The Delaware Valley is known for many things, and some are hoping to add another title for the region: Hydrogen Hub.

The U.S. Department of Energy (DOE) promotes hydrogen hubs as a “central driver” in helping communities benefit from clean energy investments, good-paying jobs, and improved energy security. The nationwide plan calls for six to 10 regional clean hydrogen hubs funded by billions of tax dollars.

The deadline to file a proposal for a hydrogen hub with the DOE was April 7. Two proposals have emerged in the commonwealth. One is in Pittsburgh, the other an effort involving southeast Pennsylvania, southern New Jersey, and Delaware called the Mid-Atlantic Clean Hydrogen Hub (MACH2). By all accounts, the idea has many fans.

That includes the Chamber of Commerce of Greater Philadelphia, which stated support for the hub and the money it could bring to the region.

“We definitely see it as a good economic opportunity for the region,” says Hasna Achik, manager of economic competitiveness and energy initiatives at the chamber. “As far as job creation, this was between 20,000 and 25,000 jobs in our region, and it would be a mix of blue-collar and white-collar jobs.”

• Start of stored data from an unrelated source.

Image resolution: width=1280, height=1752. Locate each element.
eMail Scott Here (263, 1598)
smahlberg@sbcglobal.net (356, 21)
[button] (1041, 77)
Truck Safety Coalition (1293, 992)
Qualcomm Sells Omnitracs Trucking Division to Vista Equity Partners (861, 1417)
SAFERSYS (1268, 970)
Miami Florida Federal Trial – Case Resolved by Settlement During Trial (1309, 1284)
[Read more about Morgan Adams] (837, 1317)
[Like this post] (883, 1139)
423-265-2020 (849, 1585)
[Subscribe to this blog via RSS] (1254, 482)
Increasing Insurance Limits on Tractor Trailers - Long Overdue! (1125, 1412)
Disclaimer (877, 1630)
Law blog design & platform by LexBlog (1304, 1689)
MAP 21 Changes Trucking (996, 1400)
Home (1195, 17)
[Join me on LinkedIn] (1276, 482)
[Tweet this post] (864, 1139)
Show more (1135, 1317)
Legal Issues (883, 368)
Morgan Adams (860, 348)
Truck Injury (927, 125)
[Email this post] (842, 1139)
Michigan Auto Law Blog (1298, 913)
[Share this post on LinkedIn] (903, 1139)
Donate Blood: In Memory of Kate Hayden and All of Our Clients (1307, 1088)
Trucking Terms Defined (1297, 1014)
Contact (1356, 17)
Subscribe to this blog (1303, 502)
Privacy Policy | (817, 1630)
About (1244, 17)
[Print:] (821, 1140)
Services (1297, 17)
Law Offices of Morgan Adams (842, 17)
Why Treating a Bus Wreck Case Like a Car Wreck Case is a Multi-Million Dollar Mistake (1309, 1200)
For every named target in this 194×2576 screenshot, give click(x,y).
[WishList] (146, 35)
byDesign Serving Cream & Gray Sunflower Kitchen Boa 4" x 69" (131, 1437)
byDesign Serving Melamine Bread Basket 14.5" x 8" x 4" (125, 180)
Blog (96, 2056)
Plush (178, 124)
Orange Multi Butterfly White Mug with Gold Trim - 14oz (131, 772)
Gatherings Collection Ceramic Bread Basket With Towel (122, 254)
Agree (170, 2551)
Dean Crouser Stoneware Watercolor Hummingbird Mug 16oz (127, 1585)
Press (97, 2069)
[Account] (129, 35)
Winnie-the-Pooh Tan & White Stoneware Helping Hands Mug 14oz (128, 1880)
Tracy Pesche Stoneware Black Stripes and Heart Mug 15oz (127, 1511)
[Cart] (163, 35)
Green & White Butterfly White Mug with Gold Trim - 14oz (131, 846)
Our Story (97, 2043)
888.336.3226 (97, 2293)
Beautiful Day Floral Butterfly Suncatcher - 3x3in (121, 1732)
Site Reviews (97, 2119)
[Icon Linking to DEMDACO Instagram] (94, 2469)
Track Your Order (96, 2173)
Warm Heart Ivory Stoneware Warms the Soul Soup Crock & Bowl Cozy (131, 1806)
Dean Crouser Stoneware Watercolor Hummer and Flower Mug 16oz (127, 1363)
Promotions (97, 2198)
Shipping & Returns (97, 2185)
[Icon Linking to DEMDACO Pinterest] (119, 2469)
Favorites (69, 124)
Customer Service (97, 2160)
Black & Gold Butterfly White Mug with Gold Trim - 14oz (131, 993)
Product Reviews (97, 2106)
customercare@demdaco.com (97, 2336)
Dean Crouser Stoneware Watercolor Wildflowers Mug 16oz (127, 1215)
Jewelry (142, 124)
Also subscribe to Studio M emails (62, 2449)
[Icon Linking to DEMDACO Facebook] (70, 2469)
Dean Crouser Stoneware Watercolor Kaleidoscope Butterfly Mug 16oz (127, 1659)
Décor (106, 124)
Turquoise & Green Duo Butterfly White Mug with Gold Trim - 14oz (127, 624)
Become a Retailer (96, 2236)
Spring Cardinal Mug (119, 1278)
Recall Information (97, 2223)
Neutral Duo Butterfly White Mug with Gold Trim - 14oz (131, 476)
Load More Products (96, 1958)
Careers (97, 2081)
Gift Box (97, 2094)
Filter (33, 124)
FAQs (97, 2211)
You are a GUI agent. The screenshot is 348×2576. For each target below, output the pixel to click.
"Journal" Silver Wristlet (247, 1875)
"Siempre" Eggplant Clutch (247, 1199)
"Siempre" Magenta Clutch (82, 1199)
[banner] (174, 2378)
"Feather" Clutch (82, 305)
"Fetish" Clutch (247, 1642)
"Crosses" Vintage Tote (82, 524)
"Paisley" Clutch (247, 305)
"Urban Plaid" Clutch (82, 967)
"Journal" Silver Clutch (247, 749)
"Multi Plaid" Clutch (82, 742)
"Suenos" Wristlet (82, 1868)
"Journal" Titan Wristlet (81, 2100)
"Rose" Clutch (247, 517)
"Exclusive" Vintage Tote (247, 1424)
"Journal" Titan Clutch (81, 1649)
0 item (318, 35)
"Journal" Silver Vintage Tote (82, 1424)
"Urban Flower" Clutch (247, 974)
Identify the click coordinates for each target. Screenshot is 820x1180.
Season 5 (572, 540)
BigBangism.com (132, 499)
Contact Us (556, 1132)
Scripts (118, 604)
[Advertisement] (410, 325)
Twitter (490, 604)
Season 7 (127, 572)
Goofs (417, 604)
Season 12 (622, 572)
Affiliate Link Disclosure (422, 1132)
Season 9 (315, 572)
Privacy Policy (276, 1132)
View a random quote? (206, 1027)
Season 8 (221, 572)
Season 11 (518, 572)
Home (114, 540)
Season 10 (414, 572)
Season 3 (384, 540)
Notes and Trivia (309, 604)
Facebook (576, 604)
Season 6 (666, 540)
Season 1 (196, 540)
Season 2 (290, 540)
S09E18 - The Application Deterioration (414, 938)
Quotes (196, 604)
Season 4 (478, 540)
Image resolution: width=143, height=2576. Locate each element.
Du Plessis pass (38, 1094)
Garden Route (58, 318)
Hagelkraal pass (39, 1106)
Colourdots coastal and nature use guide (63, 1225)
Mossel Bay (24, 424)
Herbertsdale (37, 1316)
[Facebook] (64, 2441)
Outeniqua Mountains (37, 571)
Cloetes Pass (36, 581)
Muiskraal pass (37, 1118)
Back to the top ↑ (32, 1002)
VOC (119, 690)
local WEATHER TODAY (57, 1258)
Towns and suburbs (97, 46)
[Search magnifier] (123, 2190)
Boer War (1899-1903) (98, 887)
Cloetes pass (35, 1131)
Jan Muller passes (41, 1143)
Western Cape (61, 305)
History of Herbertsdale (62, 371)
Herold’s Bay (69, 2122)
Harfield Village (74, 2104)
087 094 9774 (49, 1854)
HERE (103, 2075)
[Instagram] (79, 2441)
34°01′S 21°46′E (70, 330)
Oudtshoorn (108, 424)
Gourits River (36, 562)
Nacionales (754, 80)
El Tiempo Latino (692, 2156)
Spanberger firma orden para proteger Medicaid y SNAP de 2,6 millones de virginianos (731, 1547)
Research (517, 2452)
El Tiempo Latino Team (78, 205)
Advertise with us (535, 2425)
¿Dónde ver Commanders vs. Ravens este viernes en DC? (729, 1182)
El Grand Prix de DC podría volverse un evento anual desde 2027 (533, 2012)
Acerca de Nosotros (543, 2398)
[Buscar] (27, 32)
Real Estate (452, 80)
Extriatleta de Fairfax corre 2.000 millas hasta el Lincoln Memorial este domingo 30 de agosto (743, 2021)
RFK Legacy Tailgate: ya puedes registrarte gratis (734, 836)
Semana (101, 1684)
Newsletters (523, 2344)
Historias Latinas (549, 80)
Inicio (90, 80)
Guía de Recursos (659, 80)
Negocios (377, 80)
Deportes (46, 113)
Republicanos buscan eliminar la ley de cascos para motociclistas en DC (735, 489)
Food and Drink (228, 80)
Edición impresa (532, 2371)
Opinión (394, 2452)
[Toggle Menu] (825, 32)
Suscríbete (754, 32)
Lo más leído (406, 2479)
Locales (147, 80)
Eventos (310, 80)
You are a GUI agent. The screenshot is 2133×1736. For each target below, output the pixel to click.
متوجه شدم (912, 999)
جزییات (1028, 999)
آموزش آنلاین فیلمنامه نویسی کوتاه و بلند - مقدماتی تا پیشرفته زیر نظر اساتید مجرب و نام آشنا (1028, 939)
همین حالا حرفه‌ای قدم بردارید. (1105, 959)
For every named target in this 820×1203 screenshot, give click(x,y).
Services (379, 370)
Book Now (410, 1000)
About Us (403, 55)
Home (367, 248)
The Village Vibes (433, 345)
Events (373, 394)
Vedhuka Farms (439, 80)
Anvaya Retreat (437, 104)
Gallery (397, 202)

Jim Snell, Steamfitters Local 420 Business and MACH2 core team member has no doubt it can be done.

“Looking at southeast Pennsylvania, Delaware, and southern New Jersey as a whole, we have the critical infrastructure and the skilled, motivated labor force needed,” Snell told the Delaware Sustainable Chemistry Alliance (DESCA) in November 2022.

“Clean hydrogen hubs will create networks of hydrogen producers, consumers, and local connective infrastructure to accelerate the use of hydrogen as a clean energy carrier that can deliver or store tremendous amounts of energy,” says DOE on its website. “The production, processing, delivery, storage, and end-use of clean hydrogen, including innovative uses in the industrial sector, are crucial to DOE’s strategy for achieving President Biden’s goal of a 100 percent clean electrical grid by 2035 and net-zero carbon emissions by 2050.”

Biden believes the earth is warming but that humanity can combat the situation by curbing emissions and replacing fossil fuels with alternative energies.

Marcellus Shale Coalition also supports awarding hydrogen hubs that can encourage development in Pennsylvania. With the environment weighing on a lot of minds, Marcellus Shale Coalition says Pennsylvania’s natural gas resources are the cleanest in the nation while at the same time providing a viable feedstock for hydrogen production. Match that with proximity to markets and the area’s workforce, and Marcellus Shale Coalition calls the state a logical choice to produce clean hydrogen and deploy carbon capture facilities.

“Hydrogen derived from natural gas and carbon capture can be effective tools to decarbonize key sectors of the Pennsylvania economy, promote growth, and serve as a model for the rest of the nation,” says Marcellus Shale Coalition.

Some organizations do urge caution. While the Sierra Club of Pennsylvania believes that hydrogen will have a role to play for certain energy uses that are hard to decarbonize with other technology like steel making, international shipping, and possibly for long-term renewable energy storage, state director Tom Schuster says there are many proposed uses for which hydrogen is inefficient, unhealthy, or even dangerous compared to using electricity directly.

For example, Schuster says using methane to create hydrogen, even with carbon capture, could increase rather than decrease overall greenhouse gas emissions if the hydrogen is misused, such as in combustion turbines for generating electricity or for heating buildings. As a result, Schuster is concerned that a “rush to create a large supply of hydrogen without carefully considering appropriate end uses” could be counterproductive to climate goals.

Still, industry groups such as Pennsylvania Manufacturers’ Association (PMA) think a hydrogen hub in Pennsylvania would position the region as a leader in low-carbon manufacturing and ensure Appalachia and the Mid-Atlantic remains an energy powerhouse for years to come.

“The economic growth stemming from this type of project will prove beneficial to communities throughout Pennsylvania where growth has been stagnant, and unemployment has been prevalent,” says PMA executive director Carl Marrara. “Now more than ever, we need to put our nation’s resources to work for American job creators and consumers. Unleashing American energy leadership through developing hydrogen hubs in our region is essential for our commonwealth and the United States as a whole.”

The DOE told Delaware Valley Journal it plans to announce which projects were selected in the fall.